## Begin EXCERPTED DATA

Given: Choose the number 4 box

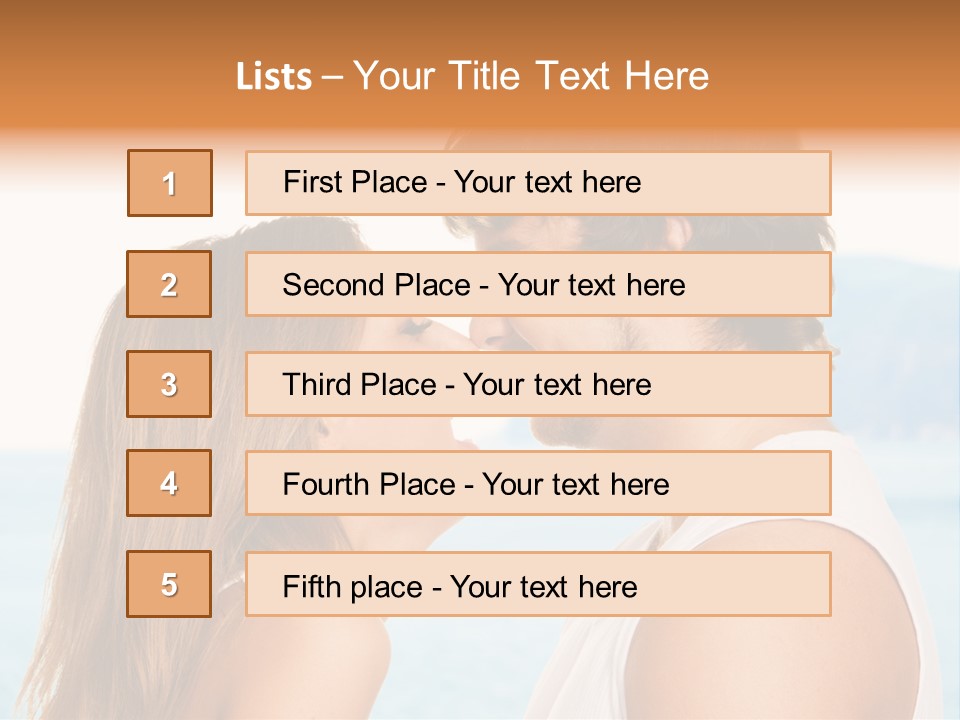Looking at the screenshot, I should tap(169, 483).
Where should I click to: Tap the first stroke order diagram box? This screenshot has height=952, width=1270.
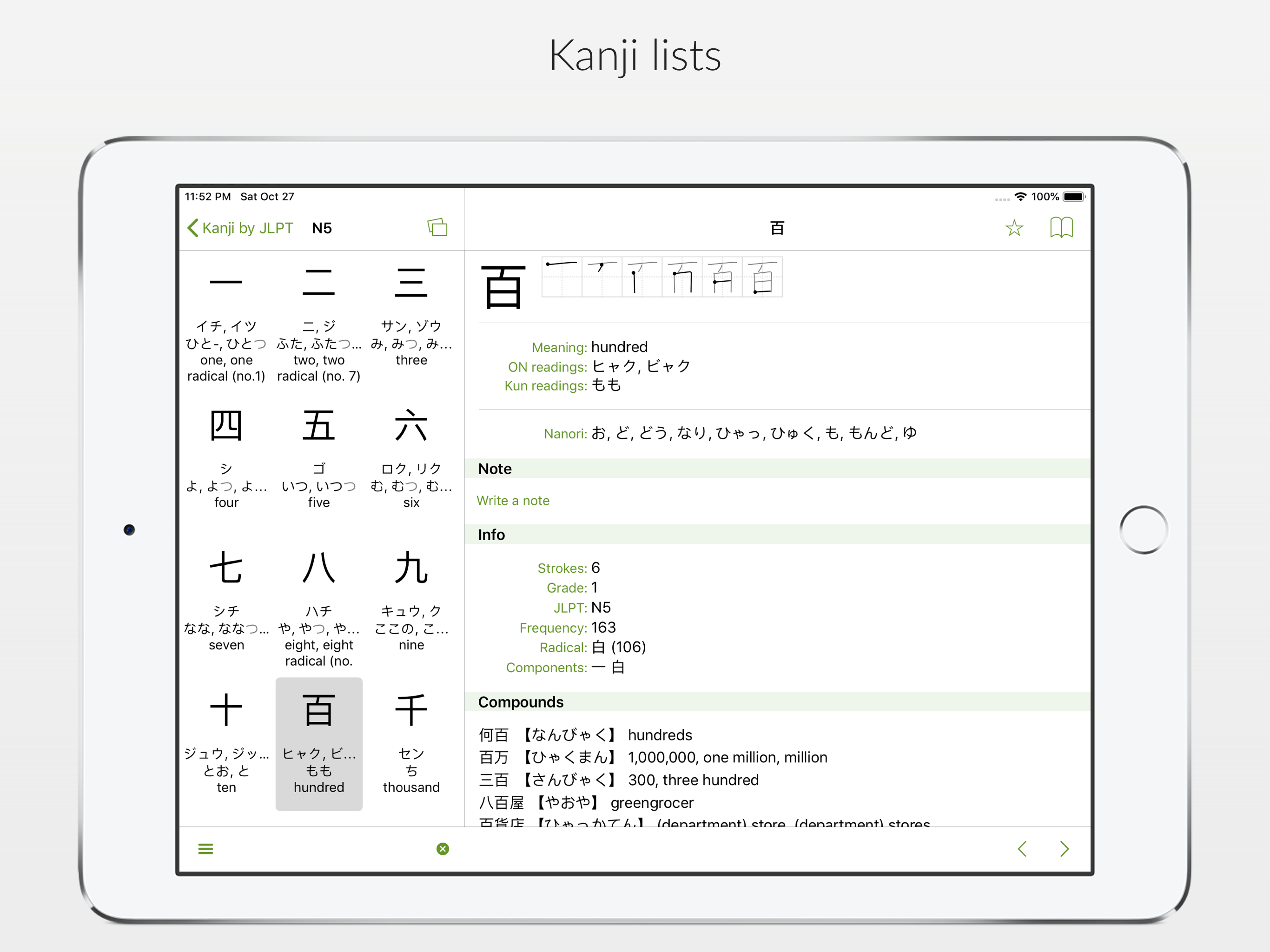[x=562, y=277]
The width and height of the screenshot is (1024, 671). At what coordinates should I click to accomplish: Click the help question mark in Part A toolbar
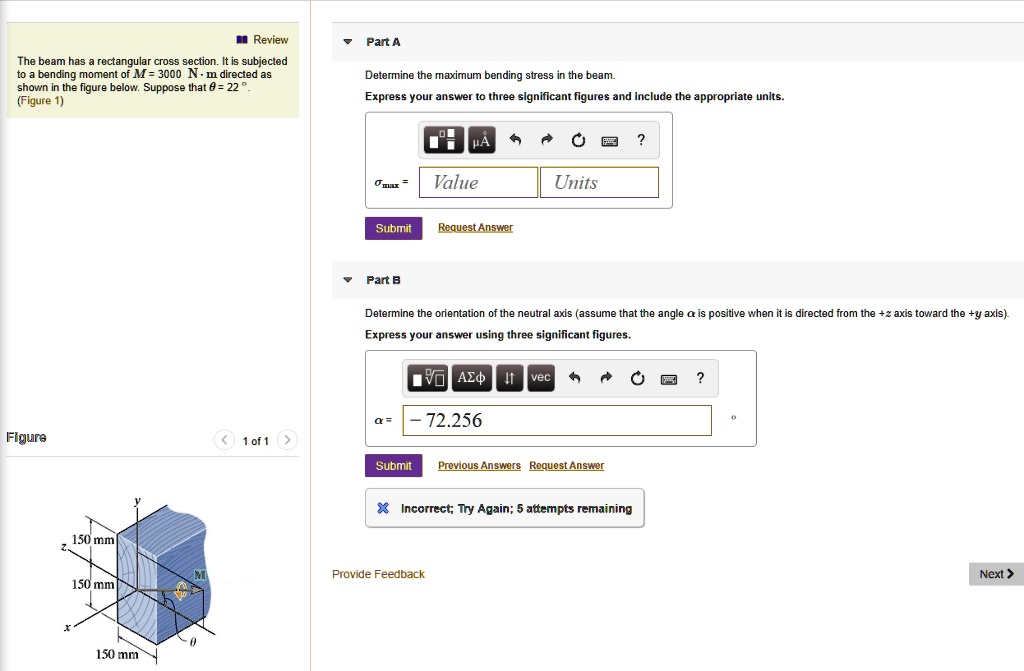pyautogui.click(x=641, y=140)
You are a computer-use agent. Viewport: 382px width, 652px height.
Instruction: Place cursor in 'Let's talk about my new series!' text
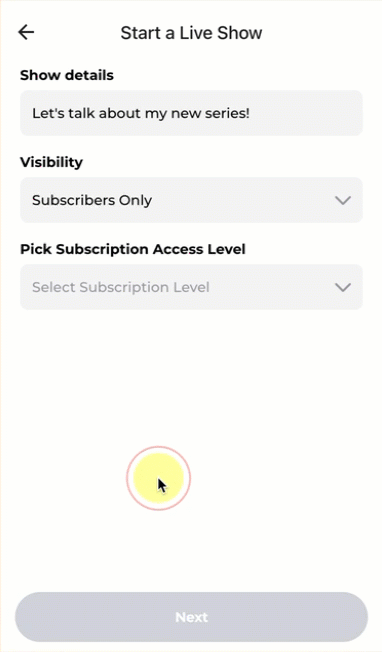(x=141, y=113)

## End EXCERPTED DATA

→ **GIVEN REQUEST**: List each line of the data above that contains the word "width".

→ **RESULT BELOW**:
Where should I click to: Tap the first stroke order diagram box? This screenshot has height=952, width=1270.
The width and height of the screenshot is (1024, 671). At what coordinates should I click to accomplish: Click the help question mark in Part A toolbar
You are a computer-use agent. Viewport: 382px width, 652px height.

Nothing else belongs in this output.